I’ve always set high expectations for myself,” says psychiatrist Dionne Hart, M.D., chair of the AMA’s Minority Affairs Section.
And to hear her life story is to realize she means what she says. Growing up outside of Chicago, Hart had always wanted to be a doctor, but she married young to her high-school sweetheart, and by the time she was 20 she was divorced with three children at home but still managing to complete an undergraduate degree at the University of Chicago.
That might have been accomplishment enough for some people, but after she graduated with a degree in psychology, she began taking courses to prepare for medical school while working in a community mental health center (CMHC) on Chicago’s West Side. It was that experience that sparked an interest in psychiatry and in making changes to systems and policies that affect patients and their physicians.
“I always had an interest in listening to people’s stories,” she said. “And working in a CMHC I saw a lot of things that I knew needed improvement, and I wanted to make a change.”
She had completed two years at Rush Medical College when her father became ill. After taking time to care for him before his death in 1999 she returned to Rush and finished her schooling. After a psychiatry residency at the Mayo Clinic, Hart took a two-year commitment to treat underserved populations through the national Health Service Corps, as a way to defray medical school costs.
Today she works as a psychiatrist in the Federal Medical Center in Rochester, Minn., which provides medical and mental health treatment to male prison inmates.
Hart has brought the same determination to achieving her goals at the AMA. Last year, she was reelected to a two-year term as chair of the Minority Affairs Section, representing African-American, Hispanic, American Indian/Alaskan Native, and other minority physicians. She is one of several young psychiatrists who have energized the AMA with their commitment to organized medicine while building bridges between psychiatry and other medical specialties.
And along with an influx of young, diverse physicians from other disciplines, Hart and other young psychiatrists are helping transform the AMA.

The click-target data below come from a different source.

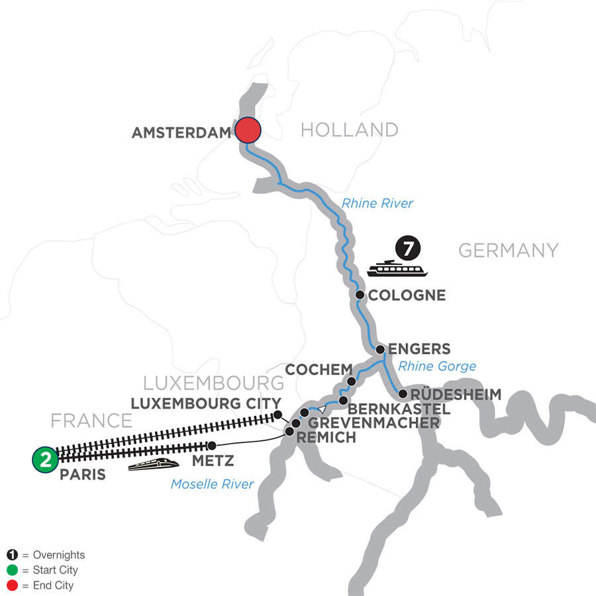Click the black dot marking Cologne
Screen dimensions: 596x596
click(x=360, y=295)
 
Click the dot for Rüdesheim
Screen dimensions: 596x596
click(x=402, y=395)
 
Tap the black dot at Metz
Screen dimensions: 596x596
click(x=212, y=446)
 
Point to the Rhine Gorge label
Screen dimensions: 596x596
click(x=438, y=366)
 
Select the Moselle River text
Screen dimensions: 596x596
click(x=212, y=484)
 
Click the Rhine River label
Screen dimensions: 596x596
click(x=377, y=203)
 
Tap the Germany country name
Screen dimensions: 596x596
click(x=508, y=250)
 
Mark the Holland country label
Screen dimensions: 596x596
click(x=349, y=130)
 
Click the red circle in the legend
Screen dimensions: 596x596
click(x=13, y=585)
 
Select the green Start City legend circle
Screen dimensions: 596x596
click(x=13, y=570)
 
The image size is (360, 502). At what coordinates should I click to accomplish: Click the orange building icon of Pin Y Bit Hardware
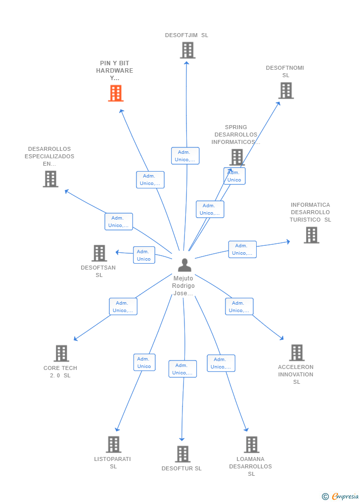pyautogui.click(x=116, y=93)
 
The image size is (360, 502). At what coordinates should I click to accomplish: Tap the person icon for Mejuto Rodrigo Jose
pyautogui.click(x=184, y=265)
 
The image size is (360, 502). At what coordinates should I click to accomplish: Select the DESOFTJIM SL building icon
pyautogui.click(x=187, y=50)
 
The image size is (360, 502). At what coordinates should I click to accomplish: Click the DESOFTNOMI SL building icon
pyautogui.click(x=286, y=91)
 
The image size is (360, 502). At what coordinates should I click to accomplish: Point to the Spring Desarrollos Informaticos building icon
pyautogui.click(x=237, y=157)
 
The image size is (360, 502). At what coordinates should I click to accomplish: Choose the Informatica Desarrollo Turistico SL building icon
pyautogui.click(x=311, y=235)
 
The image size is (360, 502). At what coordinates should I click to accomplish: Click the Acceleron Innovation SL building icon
pyautogui.click(x=296, y=353)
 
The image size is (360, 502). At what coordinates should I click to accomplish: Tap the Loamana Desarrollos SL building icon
pyautogui.click(x=251, y=444)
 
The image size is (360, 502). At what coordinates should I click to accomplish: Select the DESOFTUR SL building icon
pyautogui.click(x=182, y=454)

She was introduced to the AMA as a resident when she became involved in the Minnesota Medical Association, serving as a delegate to the AMA Resident and Fellow Section. “I didn’t really know much about the AMA at the time,” she recalled. “I was familiar with the National Medical Association, the organization that has traditionally represented African-American and Hispanic physicians, and I think I thought that the AMA wasn’t a place for me. But I was surprised when I joined the residents section to find it was a pretty diverse group, and people were really interested in making a change.”
According to data compiled by Hart and her staff with the Minority Affairs Section, 74 percent of AMA delegates or alternate delegates are white non-Hispanic, 3.49 percent are black non-Hispanic, 1.9 percent are Hispanic, and 7.19 percent are Asian/Asian American.

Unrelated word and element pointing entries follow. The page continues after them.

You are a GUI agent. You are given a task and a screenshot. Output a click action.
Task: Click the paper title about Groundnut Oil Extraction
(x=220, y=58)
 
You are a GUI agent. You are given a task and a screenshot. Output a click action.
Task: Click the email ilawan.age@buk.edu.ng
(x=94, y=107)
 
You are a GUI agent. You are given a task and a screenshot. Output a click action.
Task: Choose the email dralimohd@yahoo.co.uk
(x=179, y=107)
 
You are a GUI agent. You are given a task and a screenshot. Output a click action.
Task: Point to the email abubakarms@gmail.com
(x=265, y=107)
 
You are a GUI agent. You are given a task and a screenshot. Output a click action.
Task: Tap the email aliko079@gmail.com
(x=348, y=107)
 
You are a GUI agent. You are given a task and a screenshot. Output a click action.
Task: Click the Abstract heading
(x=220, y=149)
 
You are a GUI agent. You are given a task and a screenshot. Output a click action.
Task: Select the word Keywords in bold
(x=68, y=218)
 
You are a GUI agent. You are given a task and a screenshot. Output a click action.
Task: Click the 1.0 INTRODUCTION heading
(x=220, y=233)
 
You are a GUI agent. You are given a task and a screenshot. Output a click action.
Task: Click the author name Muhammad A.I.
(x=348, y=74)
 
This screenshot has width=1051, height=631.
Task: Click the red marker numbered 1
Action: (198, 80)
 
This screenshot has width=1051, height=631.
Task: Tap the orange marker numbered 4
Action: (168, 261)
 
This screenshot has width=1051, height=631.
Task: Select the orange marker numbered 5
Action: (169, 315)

Historical figures on racial and ethnic composition of the House of Delegates for comparison are unavailable, but it’s clear that the face of the AMA has changed. And in July 2009, it issued an official apology for a history of excluding black physicians from membership and failing to speak against federal funding of segregated hospitals and in favor of civil-rights legislation.

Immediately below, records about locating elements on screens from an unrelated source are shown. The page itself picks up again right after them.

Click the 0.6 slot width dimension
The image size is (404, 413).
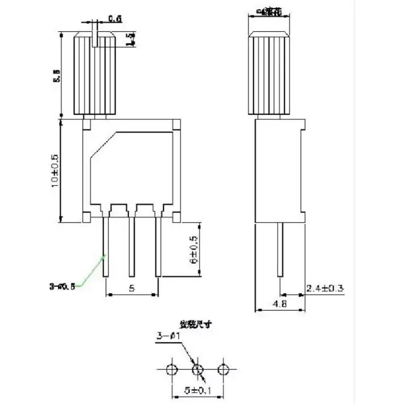pyautogui.click(x=115, y=18)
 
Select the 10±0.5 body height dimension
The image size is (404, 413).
pyautogui.click(x=55, y=169)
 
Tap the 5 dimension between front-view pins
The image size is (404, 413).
pyautogui.click(x=132, y=288)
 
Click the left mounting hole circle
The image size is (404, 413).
pyautogui.click(x=170, y=370)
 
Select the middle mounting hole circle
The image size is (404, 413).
pyautogui.click(x=197, y=370)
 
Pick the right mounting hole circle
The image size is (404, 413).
pyautogui.click(x=225, y=370)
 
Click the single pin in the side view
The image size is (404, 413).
pyautogui.click(x=280, y=250)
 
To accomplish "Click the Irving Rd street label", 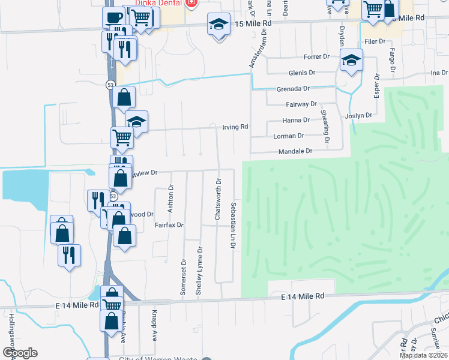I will click(x=235, y=127).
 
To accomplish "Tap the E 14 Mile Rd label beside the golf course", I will click(x=304, y=296).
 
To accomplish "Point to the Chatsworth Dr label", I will click(x=219, y=199).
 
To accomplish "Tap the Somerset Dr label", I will click(x=184, y=275).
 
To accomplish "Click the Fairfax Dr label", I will click(x=169, y=225).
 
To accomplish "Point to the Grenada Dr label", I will click(x=293, y=88).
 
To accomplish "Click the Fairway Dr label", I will click(x=301, y=104).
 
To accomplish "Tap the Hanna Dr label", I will click(x=295, y=120).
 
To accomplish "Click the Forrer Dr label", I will click(x=317, y=57).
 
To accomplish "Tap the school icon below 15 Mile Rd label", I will click(x=218, y=25).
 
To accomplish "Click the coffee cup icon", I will click(x=113, y=16).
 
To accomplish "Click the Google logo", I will click(x=20, y=353).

“The AMA failed, across the span of a century, to live up to the high standards that define the noble profession of medicine,” said AMA past President Ron Davis, M.D., in a commentary published in the July 16, 2009, Journal of the American Medical Association (JAMA). The apology came in response to an expert panel’s report on the historical racial divide in organized medicine titled “African-American Physicians and Organized Medicine, 1846–1968: Origins of a Racial Divide,” also published in JAMA.
Health Disparities Targeted
Hart says today the Minority Affairs Section is dedicated to addressing the health disparities between ethnic groups and to increasing the diversity of the physician workforce. And she believes those goals have the backing of the AMA’s leadership. “My perspective is that the AMA has been very open about previous challenges in its history, and now has made it a high priority to eliminate health care disparities,” she told Psychiatric News.
And she said that psychiatrists of all backgrounds who may think, as she once did, that the AMA is “not a place for me” should take a second look.
“Membership in the AMA is an opportunity to work with state organizations and other medical specialties to develop policies that can improve the life of our patients. There is strength in having the AMA behind you.”